The US, Japan, Canada and Singapore are Addiction Foods' top markets. Its products are sold in 3000 retail outlets.

In Tauranga, Ziwipeak produce the only air-dried petfood in the country. Chief executive Geoff Morgan said it was a complete food, as opposed to a treat, and the drying process took out two-thirds of the moisture content.

"Ninety-seven per cent of our output is exported, with our biggest market the US which takes two-thirds of our products. Of the 20,000 independent pet stores in the US, our products are in 1200 of them. Amazon approached us last year because they want to get into the petfood business. Because it's air dried, our food is very light and relatively inexpensive to transport," Morgan said.

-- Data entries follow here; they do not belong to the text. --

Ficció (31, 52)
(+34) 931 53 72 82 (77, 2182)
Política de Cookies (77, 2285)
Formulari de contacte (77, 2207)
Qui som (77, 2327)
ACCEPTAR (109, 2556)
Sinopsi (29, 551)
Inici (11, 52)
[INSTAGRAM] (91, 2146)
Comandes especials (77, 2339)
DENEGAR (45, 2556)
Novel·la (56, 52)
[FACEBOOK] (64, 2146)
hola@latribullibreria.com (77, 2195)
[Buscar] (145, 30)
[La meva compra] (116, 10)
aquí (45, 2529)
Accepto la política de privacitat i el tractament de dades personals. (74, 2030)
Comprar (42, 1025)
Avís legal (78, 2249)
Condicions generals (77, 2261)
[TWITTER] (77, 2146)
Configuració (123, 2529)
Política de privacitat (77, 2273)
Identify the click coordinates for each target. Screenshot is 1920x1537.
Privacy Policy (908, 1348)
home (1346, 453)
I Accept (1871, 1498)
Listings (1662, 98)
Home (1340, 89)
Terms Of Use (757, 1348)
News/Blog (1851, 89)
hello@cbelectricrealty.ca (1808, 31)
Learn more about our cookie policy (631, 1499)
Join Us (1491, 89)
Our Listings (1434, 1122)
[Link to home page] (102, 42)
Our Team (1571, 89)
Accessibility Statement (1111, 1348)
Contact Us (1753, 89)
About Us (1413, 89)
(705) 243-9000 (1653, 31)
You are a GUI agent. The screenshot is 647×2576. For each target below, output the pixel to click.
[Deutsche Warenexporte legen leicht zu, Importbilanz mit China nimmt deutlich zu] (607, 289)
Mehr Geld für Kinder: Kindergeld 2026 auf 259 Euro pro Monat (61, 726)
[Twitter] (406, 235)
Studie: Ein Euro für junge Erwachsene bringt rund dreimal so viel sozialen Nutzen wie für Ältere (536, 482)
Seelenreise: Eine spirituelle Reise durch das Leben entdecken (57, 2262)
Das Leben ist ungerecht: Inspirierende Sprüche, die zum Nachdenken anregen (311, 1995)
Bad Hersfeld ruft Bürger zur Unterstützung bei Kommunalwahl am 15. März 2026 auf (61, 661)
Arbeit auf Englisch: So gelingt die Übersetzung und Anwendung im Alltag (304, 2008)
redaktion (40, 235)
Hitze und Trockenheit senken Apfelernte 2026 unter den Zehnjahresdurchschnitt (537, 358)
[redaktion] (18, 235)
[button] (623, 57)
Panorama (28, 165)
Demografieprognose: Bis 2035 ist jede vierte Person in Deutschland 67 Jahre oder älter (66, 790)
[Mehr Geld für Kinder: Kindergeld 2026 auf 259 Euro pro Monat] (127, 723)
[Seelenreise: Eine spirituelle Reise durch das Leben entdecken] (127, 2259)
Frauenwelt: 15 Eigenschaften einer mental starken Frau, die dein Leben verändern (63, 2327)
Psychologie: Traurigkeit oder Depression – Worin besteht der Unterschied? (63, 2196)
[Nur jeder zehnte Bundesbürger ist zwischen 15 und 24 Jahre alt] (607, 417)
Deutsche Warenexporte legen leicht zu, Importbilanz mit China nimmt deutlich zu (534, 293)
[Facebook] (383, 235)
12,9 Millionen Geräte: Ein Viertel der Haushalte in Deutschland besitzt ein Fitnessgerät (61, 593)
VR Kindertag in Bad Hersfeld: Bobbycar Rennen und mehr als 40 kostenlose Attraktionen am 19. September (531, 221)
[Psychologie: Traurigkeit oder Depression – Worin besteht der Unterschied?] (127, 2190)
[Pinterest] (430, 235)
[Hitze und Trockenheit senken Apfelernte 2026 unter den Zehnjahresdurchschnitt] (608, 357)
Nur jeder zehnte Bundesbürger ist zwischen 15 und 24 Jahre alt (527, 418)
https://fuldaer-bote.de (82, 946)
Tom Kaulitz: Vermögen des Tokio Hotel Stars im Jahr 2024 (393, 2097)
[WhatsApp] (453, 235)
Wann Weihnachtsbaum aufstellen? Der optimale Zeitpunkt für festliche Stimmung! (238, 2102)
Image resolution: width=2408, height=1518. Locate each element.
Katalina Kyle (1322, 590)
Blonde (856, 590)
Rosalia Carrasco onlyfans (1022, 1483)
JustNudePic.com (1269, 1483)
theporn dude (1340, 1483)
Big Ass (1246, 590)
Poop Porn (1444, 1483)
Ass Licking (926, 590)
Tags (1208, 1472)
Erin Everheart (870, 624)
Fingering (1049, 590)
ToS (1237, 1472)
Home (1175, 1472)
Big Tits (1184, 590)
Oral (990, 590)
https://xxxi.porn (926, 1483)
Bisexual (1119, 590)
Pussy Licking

The company attempted to replicate the natural diet of a wild dog or cat. Most of the products were venison-based, although lamb, hoki and mussels were also used, he said.

"When a carnivore like a dog captures an animal, it immediately eats the organs because they provide the most value. It then moves on to the meat and bones.

"So what we do is mix up everything in the same proportion as a wild animal might eat," he said. Ziwipeak employs 34 fulltime staff in Tauranga and six in the US. Its turnover is more than $15m a year and up until now has been growing at close to 40 per cent a year. "We could grow more, we are running the plant 24/7. We are hoping to double output in the next few years," Morgan said.

Feilding-based company Biophive exports 95 per cent of its products - chiefly venison, lamb, and beef chew treats, and supplements created from deer velvet and mussels. Its chief markets are the US, Germany, Japan and Australia, and it reports a turnover of $10m.